** START EXCERPTED DATA **
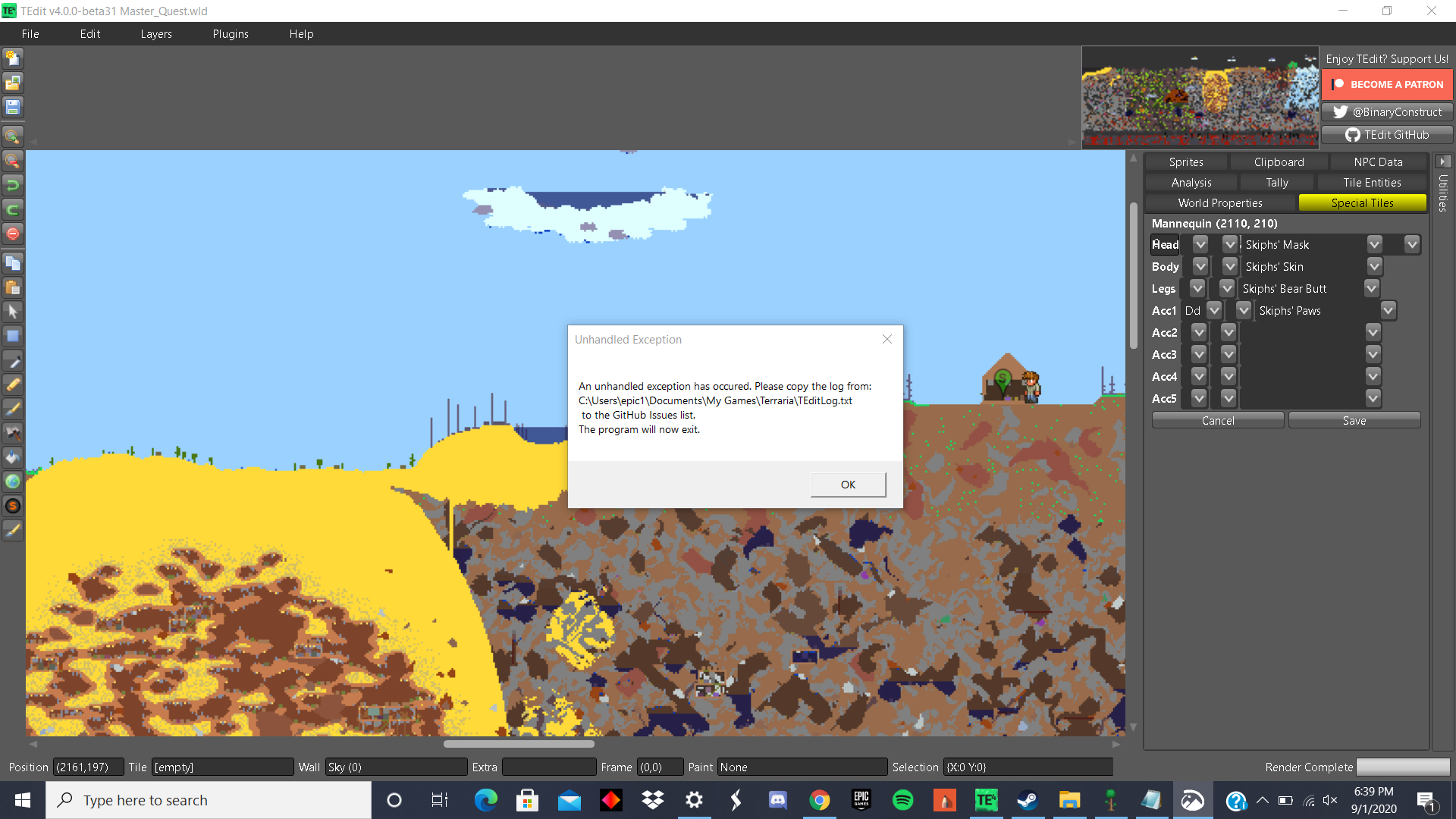
Task: Expand the Utilities side panel
Action: [1442, 161]
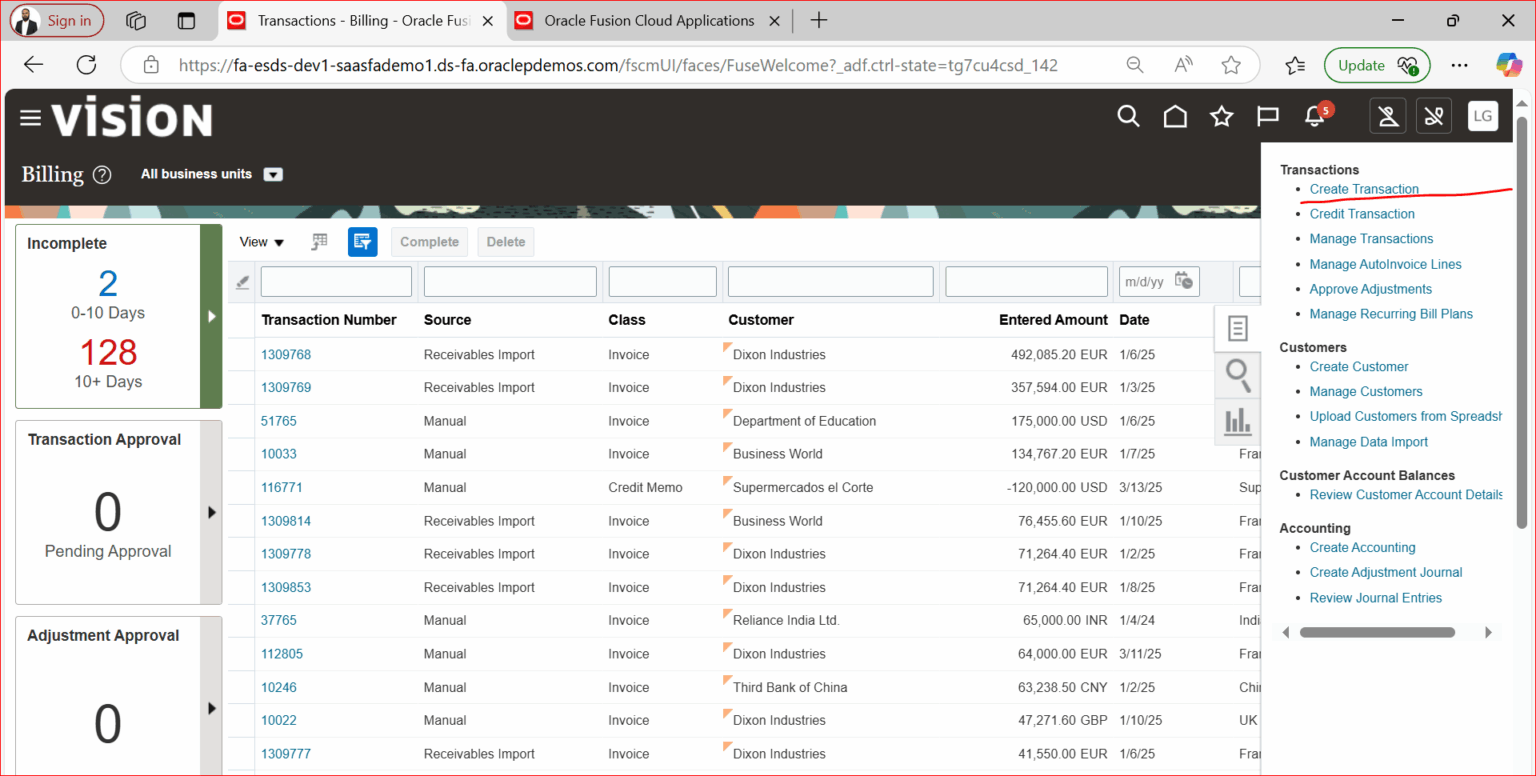Open the All business units filter dropdown
The width and height of the screenshot is (1536, 776).
point(272,173)
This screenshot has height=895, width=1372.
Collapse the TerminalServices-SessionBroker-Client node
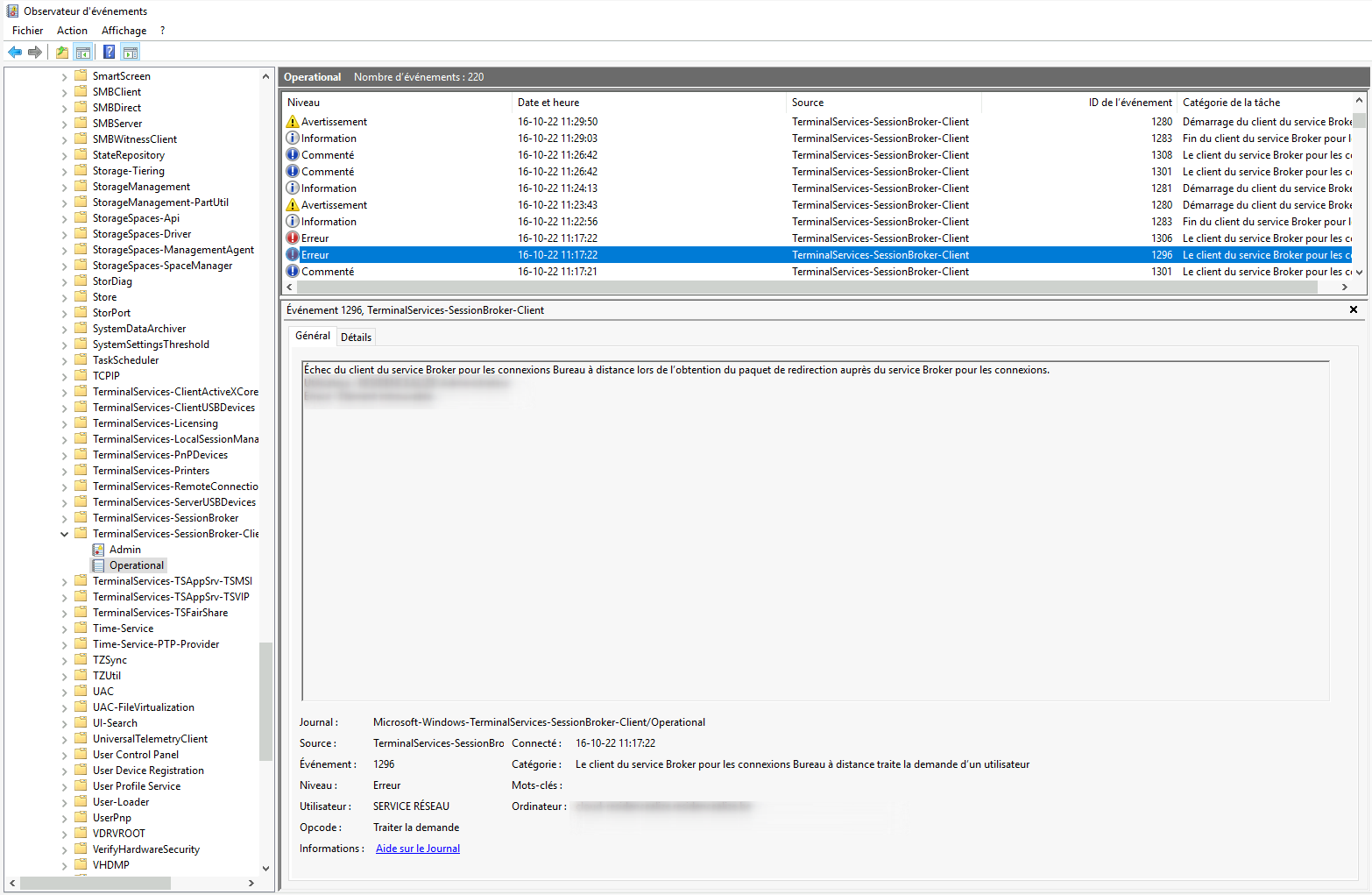64,534
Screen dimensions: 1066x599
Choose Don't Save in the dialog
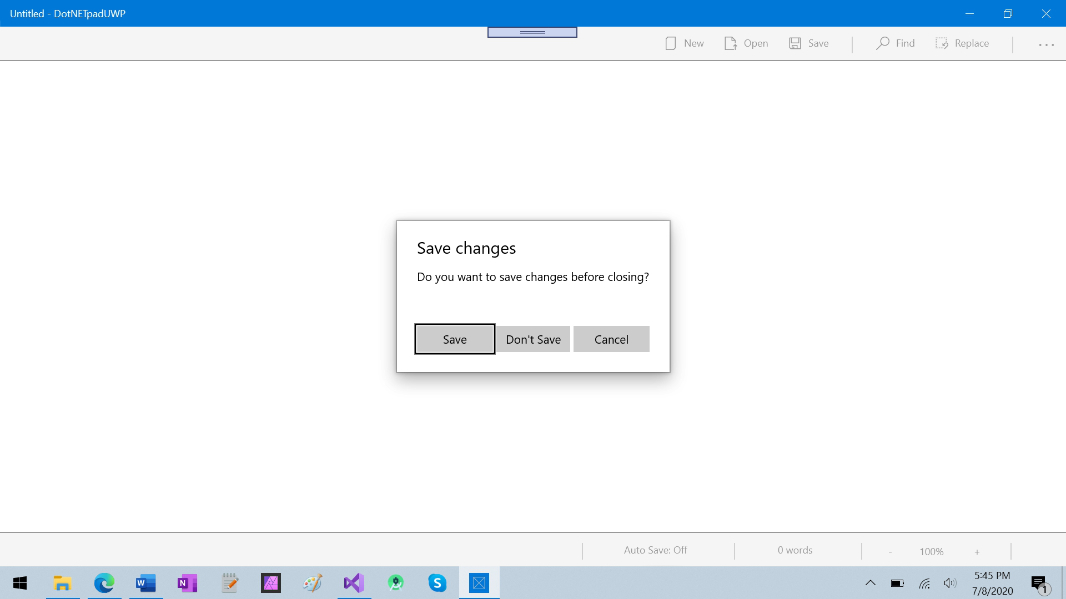point(533,339)

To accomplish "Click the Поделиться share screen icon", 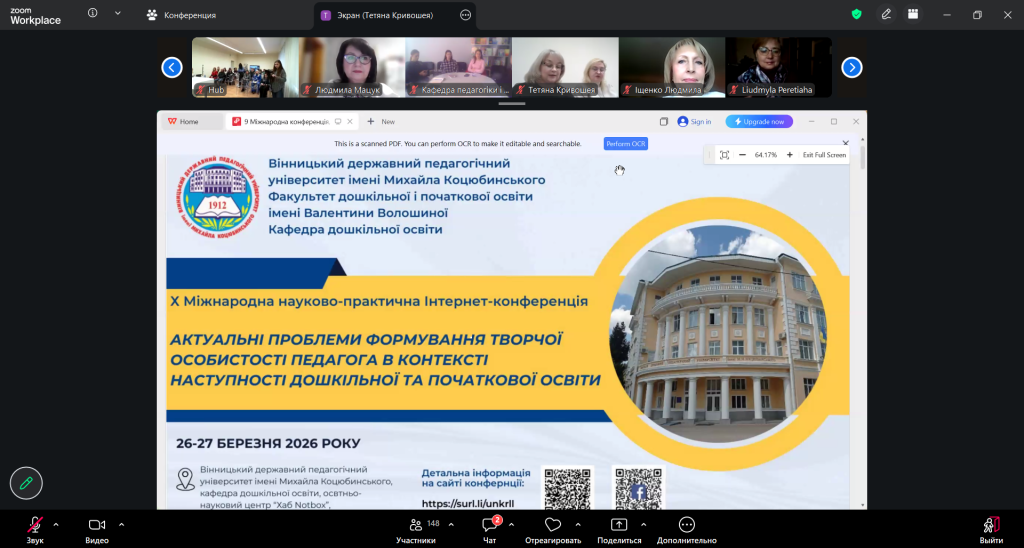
** END EXCERPTED DATA **
(WHAT THE TASK REQUIRES):
Print all of the rows above again word for word, leaving out the pictures.

(SOLUTION):
Task: Expand the Utilities side panel
Action: [1442, 161]
Open the All business units filter dropdown
The width and height of the screenshot is (1536, 776).
point(272,173)
This screenshot has height=895, width=1372.
Collapse the TerminalServices-SessionBroker-Client node
64,534
Screen dimensions: 1066x599
Choose Don't Save in the dialog
point(533,339)

To accomplish "Click the Поделиться share screen icon", 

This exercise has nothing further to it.